- Occupations: Film director Screenwriter

= Jyoti Kapur Das =

Indian director and scriptwriter

Jyoti Kapur Das is an Indian director and scriptwriter, known for her work in Bollywood. Two of the short films that Das has written and directed have won Filmfare awards.

== Career ==
Das graduated from the Film and Television Institute of India (Editing, 1995). From 14 November 2011, she took on the position of Creative Head at Viacom18 Motion Pictures and was associated with several films including Bhaag Milkha Bhaag, Queen (2014 film), Gangs of Wasseypur and Kahaani. From 2015- 2018, she was the Creative Head at Big Synergy Productions where she was the Creative Producer & Creative Director of the web series Bose: Dead/Alive, starring Rajkumar Rao.

Chutney, a short film written and directed by Das, was released on the Large Short Films channel on YouTube in 2016. It won the first ever Filmfare award for Best Short Film award for Das as Best Director and Best Actor (Female) for the lead actor at the Filmfare awards in 2017.

in 2018, Das wrote and directed the short film Plus Minus with which YouTuber Bhuvan Bam and feature film actress Divya Dutta made their short film acting debuts. In 2019, Plus Minus won the People's Choice Award for Best Short Film at the Filmfare awards, winning Das her second Filmfare award in three years.

Das has been directing short films (which go on to be screened and win at various Film Festivals), commercials, music videos and Public Service Ads.

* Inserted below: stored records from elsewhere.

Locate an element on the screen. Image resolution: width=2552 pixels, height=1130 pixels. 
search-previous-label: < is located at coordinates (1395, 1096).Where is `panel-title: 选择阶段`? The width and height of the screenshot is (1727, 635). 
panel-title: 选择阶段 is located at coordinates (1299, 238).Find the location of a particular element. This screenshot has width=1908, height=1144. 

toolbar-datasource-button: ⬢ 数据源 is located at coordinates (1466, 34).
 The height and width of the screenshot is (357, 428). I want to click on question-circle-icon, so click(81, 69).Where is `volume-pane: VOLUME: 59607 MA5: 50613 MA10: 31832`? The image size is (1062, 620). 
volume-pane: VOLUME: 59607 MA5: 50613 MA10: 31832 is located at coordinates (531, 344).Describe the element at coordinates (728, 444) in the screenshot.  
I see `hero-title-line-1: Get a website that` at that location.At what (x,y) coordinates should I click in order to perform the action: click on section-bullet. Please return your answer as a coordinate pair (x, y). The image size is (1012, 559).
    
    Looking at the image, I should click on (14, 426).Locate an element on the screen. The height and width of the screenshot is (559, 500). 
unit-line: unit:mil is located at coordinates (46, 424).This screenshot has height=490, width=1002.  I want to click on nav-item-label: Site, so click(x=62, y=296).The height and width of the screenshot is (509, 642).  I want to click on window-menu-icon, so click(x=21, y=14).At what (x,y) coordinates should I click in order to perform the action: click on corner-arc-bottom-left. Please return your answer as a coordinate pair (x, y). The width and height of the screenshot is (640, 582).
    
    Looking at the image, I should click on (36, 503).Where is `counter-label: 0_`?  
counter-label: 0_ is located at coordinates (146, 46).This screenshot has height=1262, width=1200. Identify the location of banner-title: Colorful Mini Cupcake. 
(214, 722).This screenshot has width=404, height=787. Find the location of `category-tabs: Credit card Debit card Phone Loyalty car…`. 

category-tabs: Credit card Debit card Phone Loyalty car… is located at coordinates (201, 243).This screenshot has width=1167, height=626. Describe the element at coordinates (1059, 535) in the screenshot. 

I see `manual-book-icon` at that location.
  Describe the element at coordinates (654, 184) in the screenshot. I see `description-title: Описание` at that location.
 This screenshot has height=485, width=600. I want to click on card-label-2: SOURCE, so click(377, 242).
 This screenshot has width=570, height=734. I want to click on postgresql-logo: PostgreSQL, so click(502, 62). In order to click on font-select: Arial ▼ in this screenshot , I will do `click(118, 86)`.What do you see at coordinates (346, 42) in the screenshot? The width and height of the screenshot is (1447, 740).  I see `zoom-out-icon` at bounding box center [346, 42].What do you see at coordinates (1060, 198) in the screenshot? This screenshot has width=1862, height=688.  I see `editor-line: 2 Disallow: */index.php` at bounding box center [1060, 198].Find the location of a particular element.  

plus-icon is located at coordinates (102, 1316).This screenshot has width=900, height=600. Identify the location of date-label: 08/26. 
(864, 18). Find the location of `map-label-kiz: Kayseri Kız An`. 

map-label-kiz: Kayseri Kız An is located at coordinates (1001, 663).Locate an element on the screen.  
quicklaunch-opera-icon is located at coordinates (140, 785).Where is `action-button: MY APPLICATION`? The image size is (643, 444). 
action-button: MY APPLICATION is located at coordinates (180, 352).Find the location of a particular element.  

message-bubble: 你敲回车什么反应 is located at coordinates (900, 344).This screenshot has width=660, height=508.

In 2023, she wrote and directed a feature-length Hindi Language film Tum Aaye Ho Toh (Meet. Love. Repeat.), starring popular singer Jubin Nautiyal and actor Shreya Chaudhary, supported by Nilu Kohli, Nasirr Khan, Ekavali Khanna and Santosh Singh. It was completed in 2024 and has been selected at and is also winning awards at various international film festivals, before its commercial release.